What Does “DBT” Even Mean?
“Dialectical Behavior Therapy” is a mouthful.
So we usually say “DBT.” Meaning…?
Marsha Linehan, a genius badass academic/clinician based out of the University of Washington, pioneered DBT in the 1990s as a treatment for chronically suicidal people with borderline personality disorder. Since then, DBT has earned evidence-based status as treatment for a host of other concerns. Although the full DBT protocol is necessary for achieving results with severe mental illness, literally anyone in the world could benefit from learning a bit about the basic principles, which involve fundamental knowledge on regulating emotions, tolerating distress, strengthening relationships, and that often-alluded to, rarely understood concept: mindfulness.

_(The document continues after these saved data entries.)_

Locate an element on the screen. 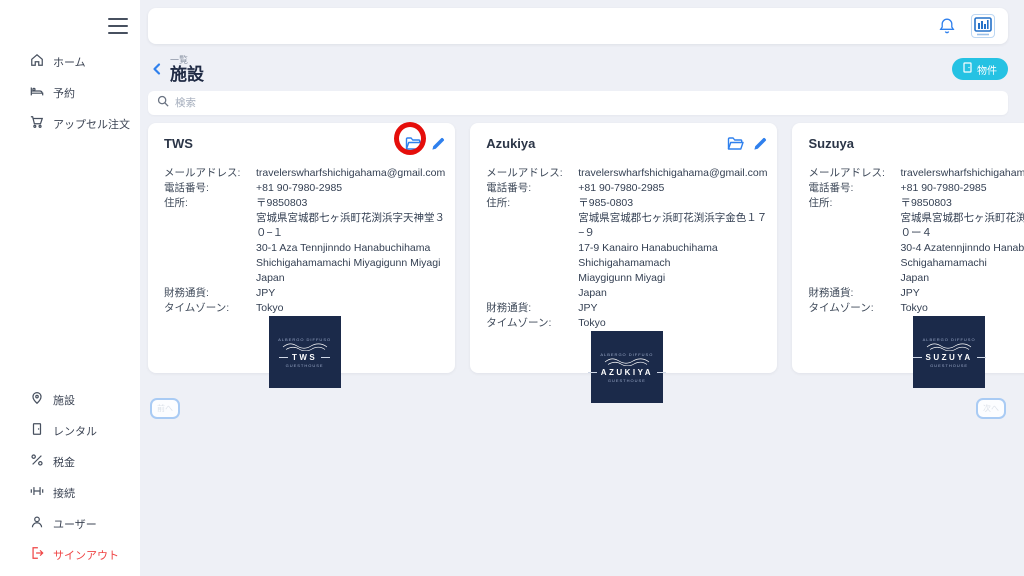  pagination: 前へ 次へ is located at coordinates (578, 408).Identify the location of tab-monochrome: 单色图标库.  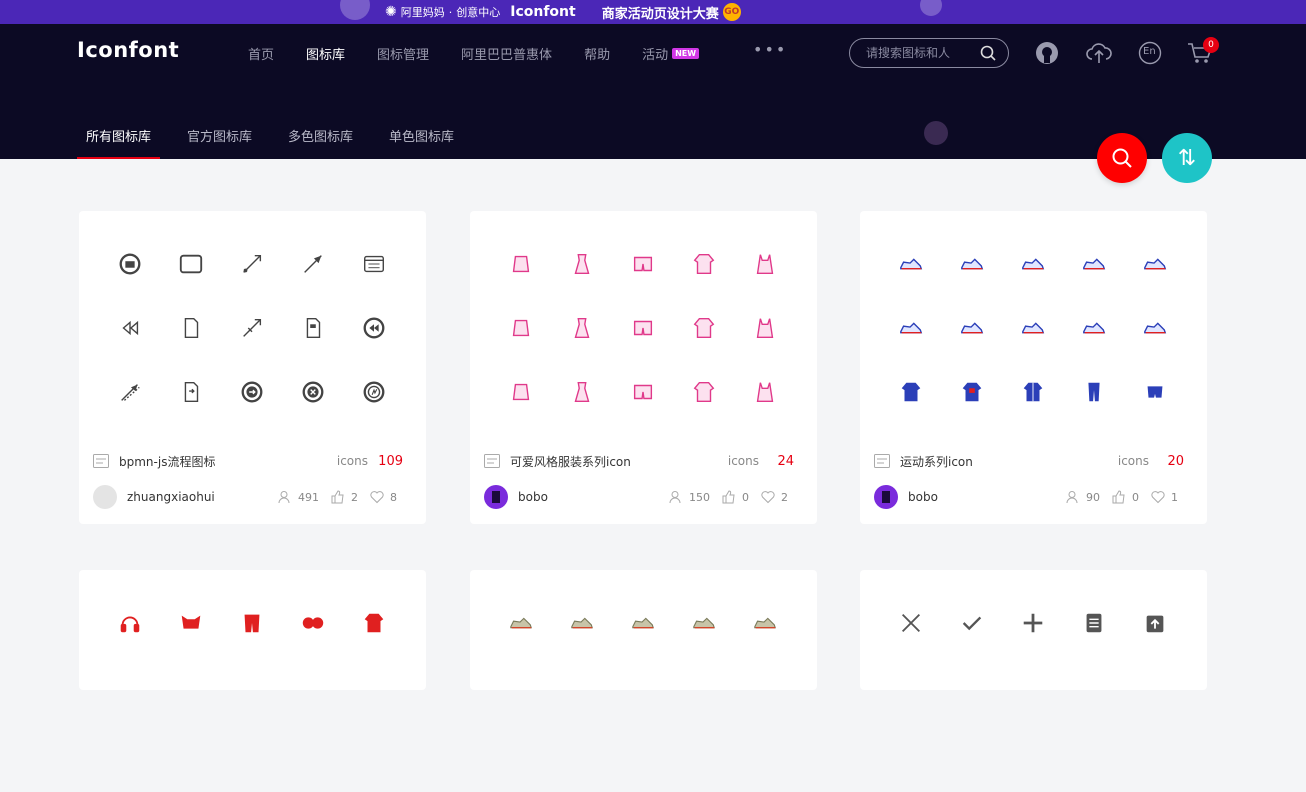
(422, 142).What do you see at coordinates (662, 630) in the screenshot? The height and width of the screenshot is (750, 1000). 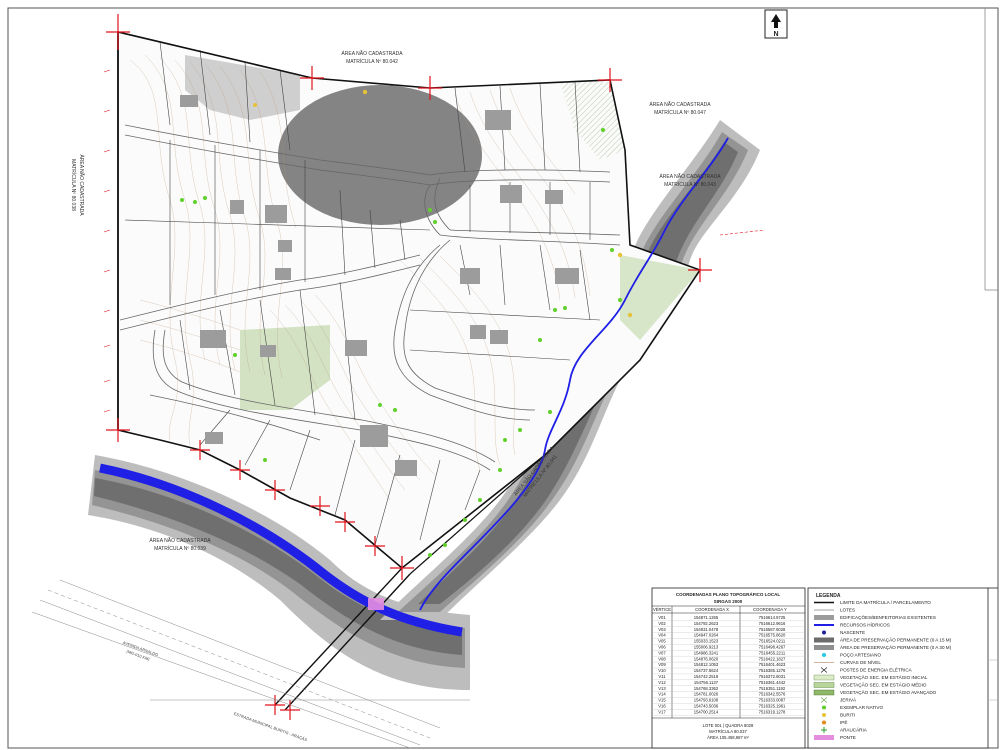 I see `coord-cell: V03` at bounding box center [662, 630].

For a tiny taste of DBT, voilà The Five Options for solving any problem:
1. Change it
2. Change how you feel about it
3. Accept it
4. Stay miserable
5. Make things worse
Let's apply this template to a problem we will define as "loneliness." As mammals, we reflexively prefer pleasure to pain, amirite, and want to reduce negative emotions as much as possible. So our preferred choice is usually #1, to change loneliness. So we might make plans with a friend, or if we're single, try a dating app, or if we're feeling lonely while in a relationship, address an empathic rupture that may have occurred.
Sometimes the change option isn't available, either in the moment, longer term, or indefinitely (such as when the problem is defined as "fundamental mortality"). In that case, the next best option is #2, change how we feel about it. What are some ways to do this? Remember that loneliness is often a temporary, normative part of life! Your operating system is working as designed if you sometimes feel lonely. Loneliness doesn't make us less than, it makes us just like others... Remember also that past early childhood, there are very few make-or-break moments where we fundamentally rely on others to survive. We all need people AND this is not an emergency. Another option would be to recognize loneliness as a reminder to contribute to someone else in our lives -- for example, text that friend whose mom died a while back, or chat up the elderly neighbor who has been dying to regale someone about the aphids on his roses in exhaustive detail. Also, do all the basic biological stuff like remember to eat, balance sleep, take meds, moderate drinking, etc. to reduce the intensity of loneliness, especially for highly sensitive folks.
If you've tried #2 and the feeling isn't changing, your best bet is to practice acceptance. This doesn't mean passivity, this doesn't mean we won't still pull for change over time, it just means that in the moment, the pain is what it is. This allows us to humanely self-validate, to have "clean" pain that is dignified and manageable, vs. #4, suffering that feels shitty, dirty, and intolerable (“staying miserable”). Often what keeps us in #4 are beliefs like "I can't stand this," "It will always be this way," or "This isn't fair" that undermine our coping skills, as well as behaviors like social media compare-and-despair. We pull a #5 (make things worse) when we are using no skills, and that's when we see things like drinking a bottle of wine at home alone, eating way too much gluten although we are sensitive to it, and texting the emotionally unavailable and sexually selfish ex we just dumped. That's two steps back.
Clients have posted the official DBT handout version of this on their fridge until reflecting on this hierarchy becomes second nature. What can I do to make things better right now? What am I doing that is making things worse? This skill draws on the central dialectic (synthesis of opposites) at the heart of DBT, the balance of acceptance and change. And of course it's good, clean fun to dream about (and not act on) how one could make things worse, too.